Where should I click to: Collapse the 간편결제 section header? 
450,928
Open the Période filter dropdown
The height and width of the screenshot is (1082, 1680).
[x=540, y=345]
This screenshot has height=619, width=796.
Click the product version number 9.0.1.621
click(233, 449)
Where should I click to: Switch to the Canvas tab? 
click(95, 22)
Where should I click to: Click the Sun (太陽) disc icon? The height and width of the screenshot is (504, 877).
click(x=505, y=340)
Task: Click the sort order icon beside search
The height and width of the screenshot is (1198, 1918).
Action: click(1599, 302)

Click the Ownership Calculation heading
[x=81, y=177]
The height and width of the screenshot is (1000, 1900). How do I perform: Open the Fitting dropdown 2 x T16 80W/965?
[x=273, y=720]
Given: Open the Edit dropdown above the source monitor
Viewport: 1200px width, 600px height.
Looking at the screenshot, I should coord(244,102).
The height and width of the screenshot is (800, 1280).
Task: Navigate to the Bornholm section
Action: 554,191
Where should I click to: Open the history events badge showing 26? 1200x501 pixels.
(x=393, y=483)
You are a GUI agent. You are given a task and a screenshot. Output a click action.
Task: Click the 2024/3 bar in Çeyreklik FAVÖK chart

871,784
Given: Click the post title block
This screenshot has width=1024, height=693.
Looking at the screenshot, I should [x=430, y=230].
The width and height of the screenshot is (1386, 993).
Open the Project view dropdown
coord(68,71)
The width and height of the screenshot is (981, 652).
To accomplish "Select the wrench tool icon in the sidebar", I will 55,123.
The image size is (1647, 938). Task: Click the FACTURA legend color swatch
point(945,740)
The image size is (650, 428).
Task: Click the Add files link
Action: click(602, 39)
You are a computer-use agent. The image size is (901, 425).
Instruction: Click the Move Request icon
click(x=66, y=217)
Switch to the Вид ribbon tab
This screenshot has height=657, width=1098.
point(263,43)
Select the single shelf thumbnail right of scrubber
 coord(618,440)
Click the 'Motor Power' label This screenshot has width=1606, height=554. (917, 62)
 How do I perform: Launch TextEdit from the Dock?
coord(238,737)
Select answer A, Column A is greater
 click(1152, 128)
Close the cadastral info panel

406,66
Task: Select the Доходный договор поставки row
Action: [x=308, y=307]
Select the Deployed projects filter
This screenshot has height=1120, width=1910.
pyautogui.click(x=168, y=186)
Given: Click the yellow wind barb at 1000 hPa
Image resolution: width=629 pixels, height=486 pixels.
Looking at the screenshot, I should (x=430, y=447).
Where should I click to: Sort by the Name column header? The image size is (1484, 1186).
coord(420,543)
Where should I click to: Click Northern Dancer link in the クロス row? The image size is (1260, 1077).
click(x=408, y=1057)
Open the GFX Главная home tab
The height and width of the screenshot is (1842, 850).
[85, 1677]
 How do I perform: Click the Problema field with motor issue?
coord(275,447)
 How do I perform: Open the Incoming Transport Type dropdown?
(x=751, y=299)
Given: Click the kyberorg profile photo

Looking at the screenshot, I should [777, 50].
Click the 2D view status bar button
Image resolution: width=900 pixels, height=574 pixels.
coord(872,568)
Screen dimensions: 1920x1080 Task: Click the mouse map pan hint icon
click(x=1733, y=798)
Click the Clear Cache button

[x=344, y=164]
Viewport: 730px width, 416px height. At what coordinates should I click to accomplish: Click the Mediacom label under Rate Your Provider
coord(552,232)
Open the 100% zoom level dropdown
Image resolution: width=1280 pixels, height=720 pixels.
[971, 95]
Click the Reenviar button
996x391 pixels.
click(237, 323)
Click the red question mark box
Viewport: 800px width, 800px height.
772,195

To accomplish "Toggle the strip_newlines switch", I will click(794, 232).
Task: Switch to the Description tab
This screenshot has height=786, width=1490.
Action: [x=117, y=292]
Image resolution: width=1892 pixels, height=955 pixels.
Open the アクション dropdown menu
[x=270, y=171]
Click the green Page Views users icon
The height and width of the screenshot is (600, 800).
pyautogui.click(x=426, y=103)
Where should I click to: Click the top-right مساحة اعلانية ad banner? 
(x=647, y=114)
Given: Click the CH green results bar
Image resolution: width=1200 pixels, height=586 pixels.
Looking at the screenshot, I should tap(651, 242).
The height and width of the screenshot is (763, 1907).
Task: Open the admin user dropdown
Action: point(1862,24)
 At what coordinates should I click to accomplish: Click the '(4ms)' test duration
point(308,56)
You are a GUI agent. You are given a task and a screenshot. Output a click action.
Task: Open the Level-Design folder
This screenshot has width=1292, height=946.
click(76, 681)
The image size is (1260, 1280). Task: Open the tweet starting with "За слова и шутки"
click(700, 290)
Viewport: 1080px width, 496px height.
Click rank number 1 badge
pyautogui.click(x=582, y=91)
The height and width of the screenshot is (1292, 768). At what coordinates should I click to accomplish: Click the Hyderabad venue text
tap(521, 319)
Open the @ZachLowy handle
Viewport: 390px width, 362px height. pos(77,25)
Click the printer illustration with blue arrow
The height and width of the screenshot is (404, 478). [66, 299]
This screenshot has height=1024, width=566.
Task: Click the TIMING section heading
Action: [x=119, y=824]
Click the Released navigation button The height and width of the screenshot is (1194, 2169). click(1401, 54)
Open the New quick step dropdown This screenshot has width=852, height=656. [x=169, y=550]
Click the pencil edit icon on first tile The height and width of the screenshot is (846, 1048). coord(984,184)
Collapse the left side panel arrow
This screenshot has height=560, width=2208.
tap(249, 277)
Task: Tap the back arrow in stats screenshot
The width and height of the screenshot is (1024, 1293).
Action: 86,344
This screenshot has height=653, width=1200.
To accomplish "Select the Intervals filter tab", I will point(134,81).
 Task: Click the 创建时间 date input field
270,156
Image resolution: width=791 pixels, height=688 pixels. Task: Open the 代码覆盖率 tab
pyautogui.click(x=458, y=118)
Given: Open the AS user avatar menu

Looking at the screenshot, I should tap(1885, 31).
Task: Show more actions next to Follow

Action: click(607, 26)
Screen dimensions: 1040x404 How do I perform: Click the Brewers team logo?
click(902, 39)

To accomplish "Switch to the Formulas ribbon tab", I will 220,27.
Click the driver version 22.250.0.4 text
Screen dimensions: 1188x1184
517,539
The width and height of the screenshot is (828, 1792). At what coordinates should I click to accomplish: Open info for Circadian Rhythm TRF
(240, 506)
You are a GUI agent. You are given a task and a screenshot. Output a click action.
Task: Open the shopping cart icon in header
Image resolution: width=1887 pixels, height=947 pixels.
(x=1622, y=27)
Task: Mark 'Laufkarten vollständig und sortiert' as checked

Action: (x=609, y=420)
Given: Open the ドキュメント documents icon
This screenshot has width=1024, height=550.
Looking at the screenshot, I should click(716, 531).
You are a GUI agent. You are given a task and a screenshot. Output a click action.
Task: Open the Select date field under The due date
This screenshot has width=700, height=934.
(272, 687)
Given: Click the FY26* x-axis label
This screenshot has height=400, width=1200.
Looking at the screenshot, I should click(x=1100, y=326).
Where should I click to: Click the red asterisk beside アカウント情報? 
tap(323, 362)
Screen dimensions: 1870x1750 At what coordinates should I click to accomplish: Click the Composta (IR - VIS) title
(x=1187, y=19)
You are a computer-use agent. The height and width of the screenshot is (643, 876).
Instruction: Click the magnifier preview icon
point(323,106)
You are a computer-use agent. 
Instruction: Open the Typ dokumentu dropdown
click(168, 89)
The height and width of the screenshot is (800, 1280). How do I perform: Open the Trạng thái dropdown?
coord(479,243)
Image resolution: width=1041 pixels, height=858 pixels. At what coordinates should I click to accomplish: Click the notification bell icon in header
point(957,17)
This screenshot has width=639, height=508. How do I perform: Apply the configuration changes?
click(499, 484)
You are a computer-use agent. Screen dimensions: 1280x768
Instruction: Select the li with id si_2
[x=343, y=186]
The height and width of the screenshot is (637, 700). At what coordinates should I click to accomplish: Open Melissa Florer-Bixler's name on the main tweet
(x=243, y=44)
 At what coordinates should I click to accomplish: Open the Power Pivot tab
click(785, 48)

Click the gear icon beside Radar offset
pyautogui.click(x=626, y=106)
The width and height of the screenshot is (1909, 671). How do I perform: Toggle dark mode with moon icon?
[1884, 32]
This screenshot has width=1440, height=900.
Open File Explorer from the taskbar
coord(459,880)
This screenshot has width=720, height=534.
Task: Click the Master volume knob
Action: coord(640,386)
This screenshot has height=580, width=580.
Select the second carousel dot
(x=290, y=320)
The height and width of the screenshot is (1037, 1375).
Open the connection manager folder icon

====

## Aim of the exercise
Start at the first line of the material. Reproduce every line exactly, ending with the line that holds "Given: Open the Edit".

## Reply to the exercise
Where should I click to: Collapse the 간편결제 section header? 
450,928
Open the Période filter dropdown
The height and width of the screenshot is (1082, 1680).
[x=540, y=345]
This screenshot has height=619, width=796.
Click the product version number 9.0.1.621
click(233, 449)
Where should I click to: Switch to the Canvas tab? 
click(95, 22)
Where should I click to: Click the Sun (太陽) disc icon? The height and width of the screenshot is (504, 877).
click(x=505, y=340)
Task: Click the sort order icon beside search
The height and width of the screenshot is (1198, 1918).
Action: click(1599, 302)

Click the Ownership Calculation heading
[x=81, y=177]
The height and width of the screenshot is (1000, 1900). How do I perform: Open the Fitting dropdown 2 x T16 80W/965?
[x=273, y=720]
Given: Open the Edit dropdown above the source monitor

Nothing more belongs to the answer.